Maybe Fords and Chevys actually have gained a mutual respect for one another by now and reserve their disdain for foreign interlopers.
“Hey import, we drive on the right side of the road over here!”
“In America, we get gas by the gallon, not the liter.”
Imagine all the chatter one could hear on a car lot.
“Where did that nice, new minivan go that was parked over there the other day?”
“Oh, it was sold yesterday while you were out on a test drive. A family with five kids and a dog bought it.”
“Too bad. Its interior will never be clean again.”
The comments made outside a mechanic’s shop might be interesting to eavesdrop on.
“My ‘check engine’ light was on for months. But did my owner pay any attention? No-o-o-o. I showed him good. I quit in the middle lane of a three-lane highway during rush hour. I bet he pays attention the next time I try to tell him something is wrong.”
I raise this subject today because I’ve given considerable thought to what one of my cars might have to say these days.

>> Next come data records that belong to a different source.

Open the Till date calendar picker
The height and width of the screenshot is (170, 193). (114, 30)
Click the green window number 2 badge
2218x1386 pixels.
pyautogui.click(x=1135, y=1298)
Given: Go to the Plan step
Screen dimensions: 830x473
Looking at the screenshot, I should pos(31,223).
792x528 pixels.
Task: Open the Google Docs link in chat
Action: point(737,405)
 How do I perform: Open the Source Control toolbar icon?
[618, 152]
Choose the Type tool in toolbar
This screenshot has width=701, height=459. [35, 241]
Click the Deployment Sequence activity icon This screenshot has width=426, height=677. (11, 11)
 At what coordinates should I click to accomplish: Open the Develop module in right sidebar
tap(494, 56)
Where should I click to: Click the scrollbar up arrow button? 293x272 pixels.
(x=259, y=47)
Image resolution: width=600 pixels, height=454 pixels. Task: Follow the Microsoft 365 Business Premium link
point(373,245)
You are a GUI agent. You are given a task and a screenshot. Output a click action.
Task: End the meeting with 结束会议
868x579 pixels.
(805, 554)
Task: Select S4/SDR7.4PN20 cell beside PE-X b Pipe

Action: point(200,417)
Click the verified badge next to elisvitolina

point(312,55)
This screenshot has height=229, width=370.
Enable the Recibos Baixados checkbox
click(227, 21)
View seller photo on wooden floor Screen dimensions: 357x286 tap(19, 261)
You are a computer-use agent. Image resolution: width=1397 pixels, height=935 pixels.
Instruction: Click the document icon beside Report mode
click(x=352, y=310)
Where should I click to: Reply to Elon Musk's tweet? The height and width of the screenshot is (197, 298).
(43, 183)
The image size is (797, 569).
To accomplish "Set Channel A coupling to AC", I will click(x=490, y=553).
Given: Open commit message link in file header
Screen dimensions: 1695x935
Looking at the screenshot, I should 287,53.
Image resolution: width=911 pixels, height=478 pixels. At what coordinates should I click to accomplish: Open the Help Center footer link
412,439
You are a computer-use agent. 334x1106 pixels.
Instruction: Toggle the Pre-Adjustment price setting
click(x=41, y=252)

After one of our two minivans died some months ago, we bought a used Buick Century. Because it had fewer miles and our remaining van developed significant “health” issues, the Buick became our primary vehicle. One of the perks of its status was that it got to take up residence in our basement garage.
It “slept” there each night until June when after our other van died, we broke down and got another newer car. After that purchase the Buick found itself sitting outside on a regular basis. Since that change of parking spots I’ve often found myself wondering what the Buick might be thinking, and saying, if it could.
“Hey! What gives? What did I do wrong? Why am I sleeping outside now? I was here first. Wasn’t I the one who took you on vacation to South Carolina this year without a bit of trouble while your new car stayed home in the garage? And why am I the one stuck with the teen-age driver? Where’s the love?”
A couple of weekends ago I broke down and decided to give both cars a bath. When the two-hour-plus chore was done, the new car went back in the basement while the Buick sat outside.
I could almost hear the Buick remark, “I appreciate being given a bath, but I have to ask: Are you some kind of a moron? Why would you go to so much trouble when I’m still going to be parked beneath a sap-leaking tree that seems to be a gathering point for a majority of the neighborhood’s birds?”
The car’s points, if it could have made them, are valid. The morning after I’d washed the Buick I looked out the window and there was a blob of bird poo strategically located on the middle of its roof.
That led me to consider: What would birds say if they could talk?